Problem to solve: From the listing below, copy every line with the word "dimensions".

Records supplied:
━━━━━━━━━━
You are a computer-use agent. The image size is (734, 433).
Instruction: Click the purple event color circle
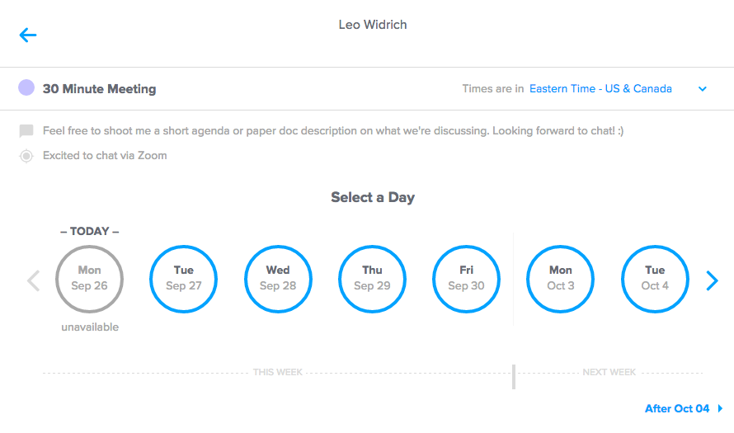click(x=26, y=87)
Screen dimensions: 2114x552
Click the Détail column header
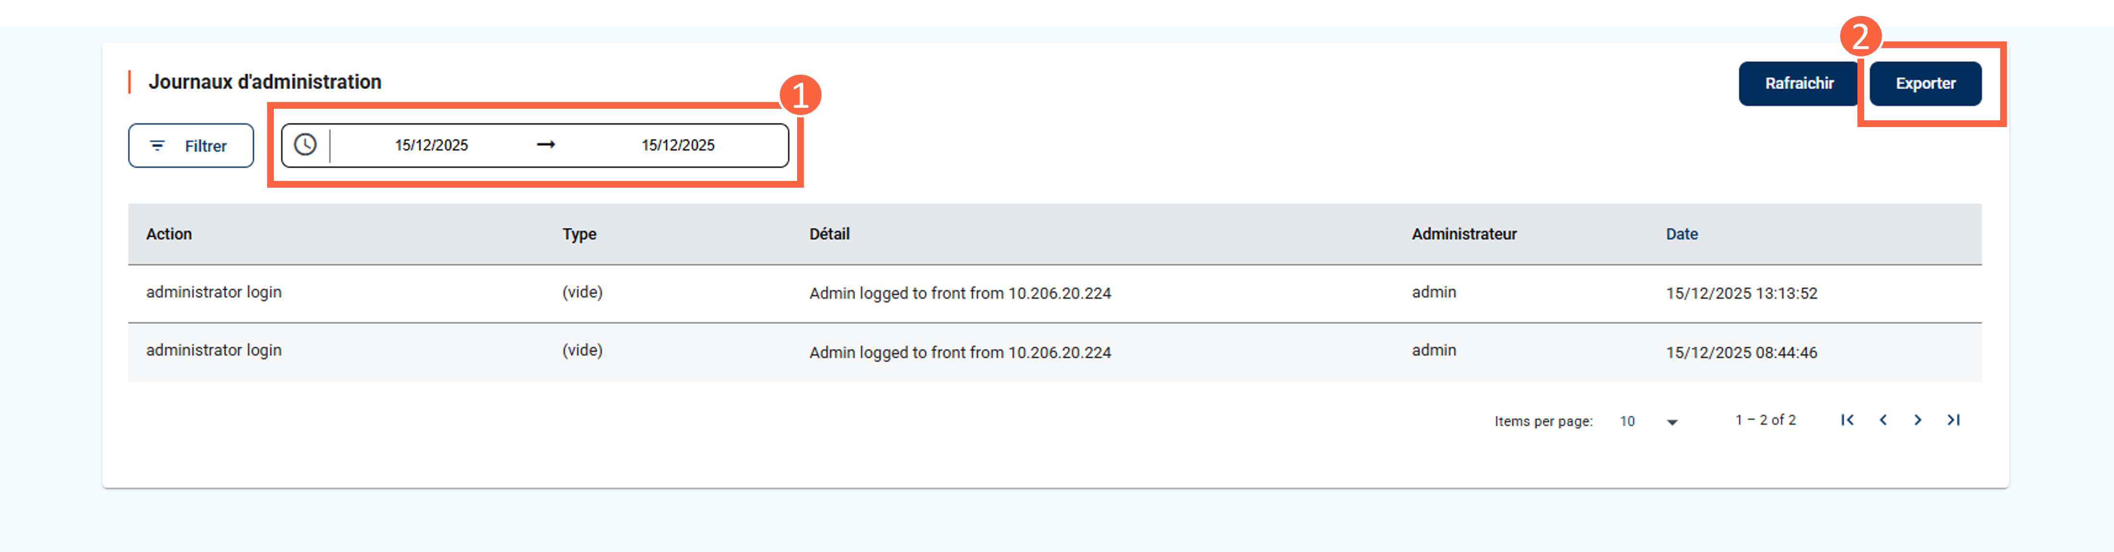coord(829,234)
━━━━━━━━━━
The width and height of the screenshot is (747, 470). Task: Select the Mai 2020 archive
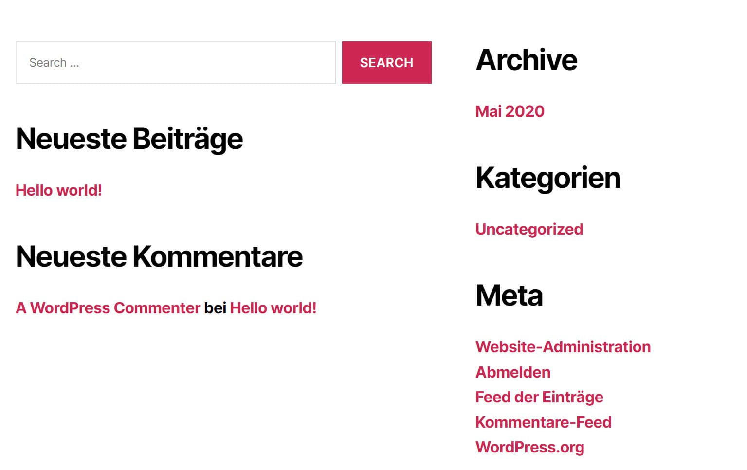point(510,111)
━━━━━━━━━━
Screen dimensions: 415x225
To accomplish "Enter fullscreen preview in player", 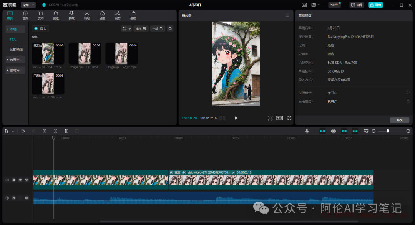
━━━━━━━━━━
Solution for this task:
Screen dimensions: 2114x552
Screen dimensions: 415x225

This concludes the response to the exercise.